SFO ATD Ryan OSteen talks projection, mirrors & Don Giovanni

by Michael Eddy

Details on San Francisco Opera’s Projection Solution

Designer Tommi Brem, said ‘To be honest, coming up with the concept was a lot easier than sorting out the technicalities. And to that I would say, ‘Yes. Yes, it was.’

We had 20 mirrors from the 2011 production of Don Giovanni. They were all six-feet wide by 18-feet tall and were made of a two-way mirrored acrylic that had a tint on both the front and back. We were front projecting on seven of 13 of the mirrors and rear projecting on the other seven mirrors.

All the front projection mirrors were parallel with the plaster line and we covered all of them in a fine, square-mesh scrim on the downstage side of the mirrors. That helped reduce the reflectivity of those mirrors, but you could still see through them when we needed.
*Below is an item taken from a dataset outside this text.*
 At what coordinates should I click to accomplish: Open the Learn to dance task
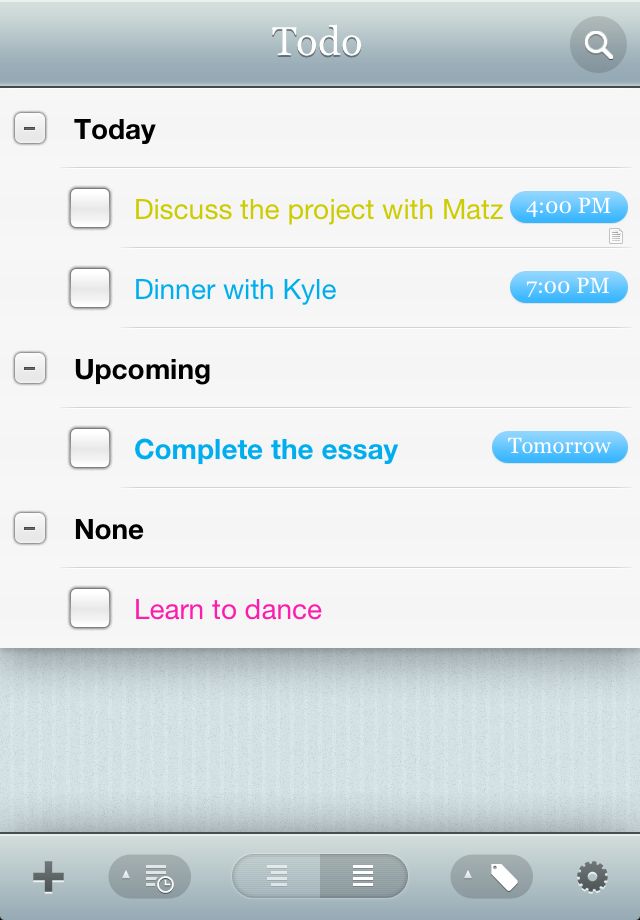click(x=228, y=610)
We ended up only putting imagery on seven of the 13 front projection mirrors, but we treated all 13 so they all looked the same. For these mirrors, we used four 20K projectors—two from the right and left box booms, where our organ bays used to be; and two from the balcony rail. Also, one of the mirrors had a small 10K Christie projector that was dedicated to it. That was a tricky hang from our first lighting bridge; it was close enough to the mirror that the brightness was not distinguishable from the 20Ks from the house positions. The projectors were a mix of Christie and Digital Projection units, which were all fed content from our PRG Mbox media server. 
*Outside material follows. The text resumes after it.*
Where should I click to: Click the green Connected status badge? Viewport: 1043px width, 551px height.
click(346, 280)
The seven rear projected mirrors were arranged in an elliptical, zoetrope shape; so they framed out a half ellipse on stage. For those, we had to get some very tricky projector hang positions. We had three projectors in our wings with very steep projection angles from up on our ladder bridges, which are our upper wing lighting positions. The projection angle was incredibly steep, so there was a lot of sizing and formatting to hit the large mirrors. For these mirrors, we applied a [Rosco] diffusion gel on the back of the acrylic two-way mirrors. We could pass light through them when needed, but we did lose some of the transparency properties, however the diffusion essentially captured all the rear projection imagery. If it was lit from the front, you couldn’t tell there was a white backing there and when no projection was on it, it looked and worked just like a mirror.

There were a few challenges that we had to solve. First, we tried to mitigate the reflection of the projector’s source being seen in the audience. So, our first positioning of projectors for the front projections were up in our cove slot, which is all the way up in the ceiling, but that put the projectors so far away that the images were just almost unnoticeable. We toyed around with new lensing and more projectors, but when it came down to it we just decided that it was better to get the projectors closer by putting them in the box boom locations and stacking them up. So, we got the projectors closer and added intensity by putting more projectors on the job. 

It was a fun project, all in all. Tommi and Jacopo were coming to play in a sandbox with the toys that we had to offer. It was definitely a process getting there and it was more experimental than I think a lot of us here expected. There was some nail-biting trying to get it all to work. In the end, it was great to work with Tommi and his team; it allowed us to get outside our normal box.